There's no doubt at all the guy is a more than competent musician. That's not my point. My point is that he's a snob and a musical elitist, but he himself is pretty generic, really highlighted by hiring folks like Belew or Via or whomever to show off in his place. Like, you can't make a big to-do about complexity and sophistication and virtuosity and then stink out ploddingly generic blues licks. It's like the bits of pieces I've heard from Phish. Like, I get it, dude, but you're no Jerry Garcia. (Ironically, Phish-dude is very Zappa-esque in his playing.)

Josh in Chicago, Tuesday, 26 September 2017 01:26 (six years ago) link

ehhh, you kind of lose me when you posit jerry garcia as offering some alternative to "ploddingly generic licks".

bob lefse (rushomancy), Tuesday, 26 September 2017 01:32 (six years ago) link

anyway, steely dan are just as smug and elitist. they're just more _literate_ about it.

bob lefse (rushomancy), Tuesday, 26 September 2017 01:34 (six years ago) link

Sorry, was in rush. Not a Dead fan myself, but Garcia had personality.
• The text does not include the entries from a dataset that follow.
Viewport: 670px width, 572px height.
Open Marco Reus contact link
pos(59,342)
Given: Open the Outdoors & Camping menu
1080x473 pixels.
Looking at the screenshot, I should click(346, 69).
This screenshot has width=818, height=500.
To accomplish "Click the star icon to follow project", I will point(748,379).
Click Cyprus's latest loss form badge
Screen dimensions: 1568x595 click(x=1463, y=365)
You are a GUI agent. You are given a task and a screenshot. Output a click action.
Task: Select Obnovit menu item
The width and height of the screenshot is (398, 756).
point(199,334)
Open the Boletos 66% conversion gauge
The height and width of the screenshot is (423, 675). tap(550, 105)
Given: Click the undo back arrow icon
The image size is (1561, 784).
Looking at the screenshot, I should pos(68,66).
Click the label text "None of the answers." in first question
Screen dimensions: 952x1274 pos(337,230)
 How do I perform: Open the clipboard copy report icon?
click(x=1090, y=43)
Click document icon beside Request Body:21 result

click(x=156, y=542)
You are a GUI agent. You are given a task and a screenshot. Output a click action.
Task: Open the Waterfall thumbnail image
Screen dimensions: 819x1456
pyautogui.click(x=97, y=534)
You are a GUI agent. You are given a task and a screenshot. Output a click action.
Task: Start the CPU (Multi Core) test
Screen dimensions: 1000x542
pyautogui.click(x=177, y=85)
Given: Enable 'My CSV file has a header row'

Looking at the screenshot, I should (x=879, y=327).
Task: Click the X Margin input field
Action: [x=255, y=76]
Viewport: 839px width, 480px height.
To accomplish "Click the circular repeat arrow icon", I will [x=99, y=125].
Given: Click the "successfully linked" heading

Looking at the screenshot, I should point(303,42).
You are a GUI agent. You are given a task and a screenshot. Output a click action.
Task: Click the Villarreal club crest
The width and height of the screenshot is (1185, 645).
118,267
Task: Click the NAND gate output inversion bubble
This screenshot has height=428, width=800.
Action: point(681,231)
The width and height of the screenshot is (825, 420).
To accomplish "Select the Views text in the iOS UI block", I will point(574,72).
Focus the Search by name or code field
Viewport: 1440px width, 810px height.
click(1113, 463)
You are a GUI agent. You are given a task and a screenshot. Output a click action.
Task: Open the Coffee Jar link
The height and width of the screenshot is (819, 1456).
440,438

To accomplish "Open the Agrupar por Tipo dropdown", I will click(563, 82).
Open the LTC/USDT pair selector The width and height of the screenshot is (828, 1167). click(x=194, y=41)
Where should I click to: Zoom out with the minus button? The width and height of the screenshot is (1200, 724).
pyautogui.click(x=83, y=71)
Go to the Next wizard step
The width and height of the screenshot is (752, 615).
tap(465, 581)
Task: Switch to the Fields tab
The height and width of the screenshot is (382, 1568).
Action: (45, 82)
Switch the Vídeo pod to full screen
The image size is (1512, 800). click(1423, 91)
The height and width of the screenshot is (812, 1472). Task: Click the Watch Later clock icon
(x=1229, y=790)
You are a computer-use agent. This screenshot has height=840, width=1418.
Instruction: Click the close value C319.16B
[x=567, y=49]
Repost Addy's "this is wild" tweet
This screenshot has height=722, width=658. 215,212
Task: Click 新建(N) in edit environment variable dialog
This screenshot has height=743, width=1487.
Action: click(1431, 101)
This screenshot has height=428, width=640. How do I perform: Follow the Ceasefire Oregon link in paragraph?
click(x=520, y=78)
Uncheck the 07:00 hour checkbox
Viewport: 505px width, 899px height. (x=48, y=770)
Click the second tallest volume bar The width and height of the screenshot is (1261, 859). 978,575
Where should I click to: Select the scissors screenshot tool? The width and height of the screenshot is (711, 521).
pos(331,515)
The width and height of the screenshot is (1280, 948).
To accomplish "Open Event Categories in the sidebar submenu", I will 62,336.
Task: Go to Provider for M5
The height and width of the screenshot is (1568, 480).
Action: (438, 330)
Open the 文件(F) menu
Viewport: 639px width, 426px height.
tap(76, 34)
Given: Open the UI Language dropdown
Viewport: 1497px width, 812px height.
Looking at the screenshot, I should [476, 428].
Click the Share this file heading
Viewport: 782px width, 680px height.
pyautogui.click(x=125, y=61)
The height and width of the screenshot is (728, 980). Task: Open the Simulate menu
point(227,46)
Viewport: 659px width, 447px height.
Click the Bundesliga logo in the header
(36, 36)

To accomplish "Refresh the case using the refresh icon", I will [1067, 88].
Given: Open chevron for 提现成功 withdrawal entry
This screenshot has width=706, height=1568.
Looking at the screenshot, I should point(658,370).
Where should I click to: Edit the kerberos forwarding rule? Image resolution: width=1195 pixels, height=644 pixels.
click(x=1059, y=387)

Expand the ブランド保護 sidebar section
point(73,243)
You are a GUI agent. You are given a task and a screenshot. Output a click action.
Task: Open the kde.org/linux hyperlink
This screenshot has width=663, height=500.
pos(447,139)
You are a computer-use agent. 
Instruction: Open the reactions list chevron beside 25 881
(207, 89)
Josh in Chicago, Tuesday, 26 September 2017 01:36 (six years ago) link

Steely Dan was smart. Zappa was smart, too, but wasted much of that on being dumb.

Josh in Chicago, Tuesday, 26 September 2017 01:37 (six years ago) link

Sorry, was in rush. Not a Dead fan myself, but Garcia had personality.

― Josh in Chicago

so does zappa! it just happens that his personality is repellent. :) zappa's guitar playing is pretty easily recognizable - like garcia, his playing has certain obvious limitations. either you accept the limitations and enjoy the music in spite of them, or you don't.

bob lefse (rushomancy), Tuesday, 26 September 2017 01:39 (six years ago) link

Steely Dan was smart. Zappa was smart, too, but wasted much of that on being dumb.

― Josh in Chicago

no offense meant, but is that statement supposed to mean something?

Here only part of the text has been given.